American judge (born 1951)

John Adrian Gibney Jr. (born October 27, 1951) is a senior United States district judge of the United States District Court for the Eastern District of Virginia.

== Early life and education ==
Born in Coatesville, Pennsylvania, Gibney received a Bachelor of Arts degree in English from The College of William & Mary in 1973 and a Juris Doctor from the University of Virginia School of Law in 1976. From 1976 until 1978, Gibney served as a law clerk for Justice Harry L. Carrico of the Supreme Court of Virginia.

== Career ==

From 1978 until 1982, Gibney was an associate at the now-dissolved Richmond, Virginia law firm Bell, Lacy & Baliles.
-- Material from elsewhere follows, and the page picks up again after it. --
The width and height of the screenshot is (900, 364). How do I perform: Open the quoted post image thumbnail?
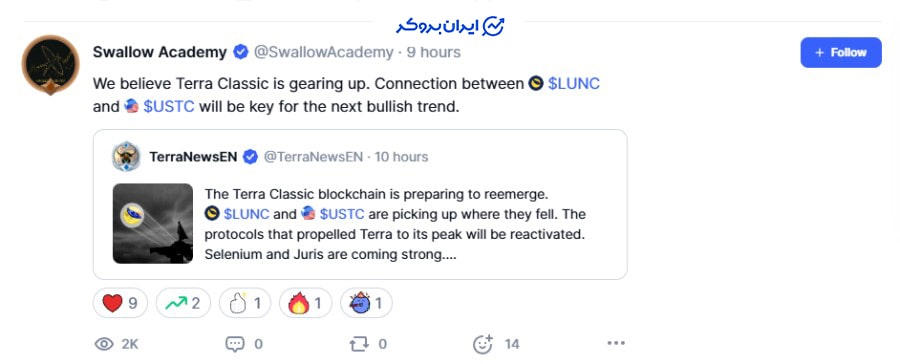(153, 223)
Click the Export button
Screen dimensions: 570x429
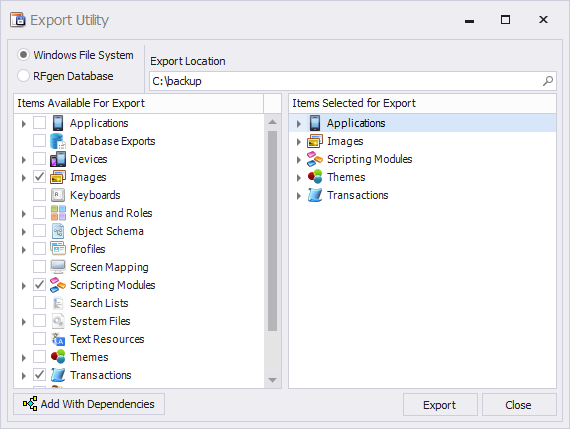pos(440,405)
From 1982 until 1984, Gibney served in the office of the attorney general for the commonwealth of Virginia in the litigation section as an assistant attorney general. From 1984 until 1987, he served as an associate at the now-dissolved Richmond law firm Lacy & Mehfoud. From 1987 until 2003, Gibney served as a shareholder (partner) in the Richmond law firm Shuford, Rubin & Gibney. From 2003 until his confirmation as a federal judge, he served as a partner and a civil litigator in the Richmond law firm Thompson McMullan. From 2005 to 2010, he was an adjunct professor at the University of Richmond School of Law.

=== Federal judicial service ===

On September 30, 2009, Virginia Senators Jim Webb and Mark Warner recommended Gibney for a seat on the United States District Court for the Eastern District of Virginia. On April 14, 2010, President Obama nominated Gibney to the seat that had been created by the retirement of Judge Robert E. Payne, who assumed senior status in May 2007. The United States Senate confirmed Gibney's nomination on December 16, 2010 by a voice vote, during the lame duck session of the 111th Congress. He received his commission on December 17, 2010. He assumed senior status on November 1, 2021.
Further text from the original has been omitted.